Hulu’s Fyre Fraud has personal access to McFarland—in fact, the producers paid him to talk—when the grifter was on bail and secretly cooking yet more scams. Here we get childhood legends of McFarland’s hustling youth from his mom, in communications hilariously read out loud by text-to-speech software.

If Netflix’s Fyre:TGFTNH is more fair, it’s less fun. The title says it all—it doesn’t question the necessity of the fest. The Fyre Festival didn’t work, but wouldn’t it have been insanely cool if it had? Marc Weinstein, one of McFarland’s assistants who is still on hook for some of the unpaid wages, still argues “there was definitely a chance to pull it all together.” Thus Netflix’s Fyre:TGFTNH may be a stepping stone to the inevitable exculpatory whitewashing feature film with Jonah Hill or Leonardo Dicaprio playing McFarland. It’s inevitable, an on-screen pity party for a showman who dreamed too big.

By contrast, Hulu’s Fyre Fraud suggests a larger picture, in it’s account of how McFarland’s scams were hot air sucked up and made forceful by the Venturi effect of the internet envy-machine.
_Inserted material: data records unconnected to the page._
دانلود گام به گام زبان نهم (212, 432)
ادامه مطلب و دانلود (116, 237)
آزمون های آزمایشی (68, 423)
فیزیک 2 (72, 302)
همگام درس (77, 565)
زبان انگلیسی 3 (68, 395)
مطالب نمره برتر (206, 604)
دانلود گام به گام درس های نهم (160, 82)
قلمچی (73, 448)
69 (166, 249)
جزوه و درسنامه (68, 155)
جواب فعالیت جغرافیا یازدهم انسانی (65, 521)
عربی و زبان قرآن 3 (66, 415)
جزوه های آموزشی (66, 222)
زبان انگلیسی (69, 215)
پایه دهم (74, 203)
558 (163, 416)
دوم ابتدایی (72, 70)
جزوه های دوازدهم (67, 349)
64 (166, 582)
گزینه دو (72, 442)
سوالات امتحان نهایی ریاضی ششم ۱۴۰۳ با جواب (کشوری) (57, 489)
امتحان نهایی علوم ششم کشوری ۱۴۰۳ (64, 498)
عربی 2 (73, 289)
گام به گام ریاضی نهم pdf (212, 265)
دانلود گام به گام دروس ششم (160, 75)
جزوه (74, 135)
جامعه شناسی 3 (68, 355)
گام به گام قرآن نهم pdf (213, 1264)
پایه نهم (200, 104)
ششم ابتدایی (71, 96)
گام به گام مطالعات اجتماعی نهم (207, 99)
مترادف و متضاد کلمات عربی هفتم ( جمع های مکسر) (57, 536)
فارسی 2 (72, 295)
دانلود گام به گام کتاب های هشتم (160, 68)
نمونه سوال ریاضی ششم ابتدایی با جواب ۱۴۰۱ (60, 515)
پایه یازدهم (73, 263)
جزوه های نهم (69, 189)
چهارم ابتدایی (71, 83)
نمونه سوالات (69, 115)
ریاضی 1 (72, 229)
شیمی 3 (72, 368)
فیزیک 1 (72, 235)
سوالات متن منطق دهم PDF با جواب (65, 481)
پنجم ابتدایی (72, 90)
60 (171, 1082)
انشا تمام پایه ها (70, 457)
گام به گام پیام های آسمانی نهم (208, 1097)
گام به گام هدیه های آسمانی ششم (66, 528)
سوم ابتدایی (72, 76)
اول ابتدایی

One prefer Fyre Fraud’s sense in exploring the sleaziness of McFarland’s dream, with supermodels jiggling in slow-mo, posing and grinning—images that are, to borrow critic David Thomson’s phrase, “an advertisement for advertisement.”

It’s not going out into the weeds to suggest that this mirage called the Fyre Festival mirrored the way America fell for a charismatic figure, who cared less for truth than what his guts tell him. Was the Fyre Festival a merry distraction from the Trumpster Fyre, or do they parallel each other?

Fyre Fraud
convincingly identifies the fraud-fest as just one more chimera of modern times, a 24 hour game of ‘let’s pretend,’ in which one cannot tell if someone is a delusional liar or the smartest person in the room.